* Task to carry out: Give again, word for word, each line below starting at the one that contains "Tiếng Việt (304, 2493)" and ending at the one that contains "Soil Drilling Rig (64, 531)".

* Stored data:

= Beginning of Section =

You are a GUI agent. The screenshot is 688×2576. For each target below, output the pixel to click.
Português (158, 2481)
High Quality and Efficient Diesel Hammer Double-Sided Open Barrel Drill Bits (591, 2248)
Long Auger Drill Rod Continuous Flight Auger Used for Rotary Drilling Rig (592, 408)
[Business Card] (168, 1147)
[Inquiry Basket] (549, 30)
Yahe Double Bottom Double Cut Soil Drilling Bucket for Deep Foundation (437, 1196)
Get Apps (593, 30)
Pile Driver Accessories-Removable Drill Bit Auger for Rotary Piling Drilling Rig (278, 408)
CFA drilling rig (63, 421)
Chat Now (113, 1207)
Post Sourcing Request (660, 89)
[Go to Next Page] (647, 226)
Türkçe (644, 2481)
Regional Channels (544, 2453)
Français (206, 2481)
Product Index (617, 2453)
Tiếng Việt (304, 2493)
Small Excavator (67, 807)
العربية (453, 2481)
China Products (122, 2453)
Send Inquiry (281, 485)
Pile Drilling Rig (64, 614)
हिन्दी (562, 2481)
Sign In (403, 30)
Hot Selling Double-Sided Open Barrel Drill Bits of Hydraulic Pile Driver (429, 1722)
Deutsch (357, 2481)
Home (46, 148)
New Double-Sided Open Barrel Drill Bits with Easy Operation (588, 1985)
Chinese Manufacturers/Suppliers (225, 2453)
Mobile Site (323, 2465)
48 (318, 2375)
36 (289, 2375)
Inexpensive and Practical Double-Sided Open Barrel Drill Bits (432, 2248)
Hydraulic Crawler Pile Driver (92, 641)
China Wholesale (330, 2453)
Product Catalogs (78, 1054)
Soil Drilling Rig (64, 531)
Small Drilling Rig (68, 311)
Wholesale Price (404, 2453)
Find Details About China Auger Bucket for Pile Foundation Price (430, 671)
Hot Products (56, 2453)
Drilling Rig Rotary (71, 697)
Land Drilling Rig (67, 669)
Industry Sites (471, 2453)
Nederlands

= End of Section =

* Solution to the exercise:
Tiếng Việt (304, 2493)
Small Excavator (67, 807)
العربية (453, 2481)
China Products (122, 2453)
Send Inquiry (281, 485)
Pile Drilling Rig (64, 614)
हिन्दी (562, 2481)
Sign In (403, 30)
Hot Selling Double-Sided Open Barrel Drill Bits of Hydraulic Pile Driver (429, 1722)
Deutsch (357, 2481)
Home (46, 148)
New Double-Sided Open Barrel Drill Bits with Easy Operation (588, 1985)
Chinese Manufacturers/Suppliers (225, 2453)
Mobile Site (323, 2465)
48 (318, 2375)
36 (289, 2375)
Inexpensive and Practical Double-Sided Open Barrel Drill Bits (432, 2248)
Hydraulic Crawler Pile Driver (92, 641)
China Wholesale (330, 2453)
Product Catalogs (78, 1054)
Soil Drilling Rig (64, 531)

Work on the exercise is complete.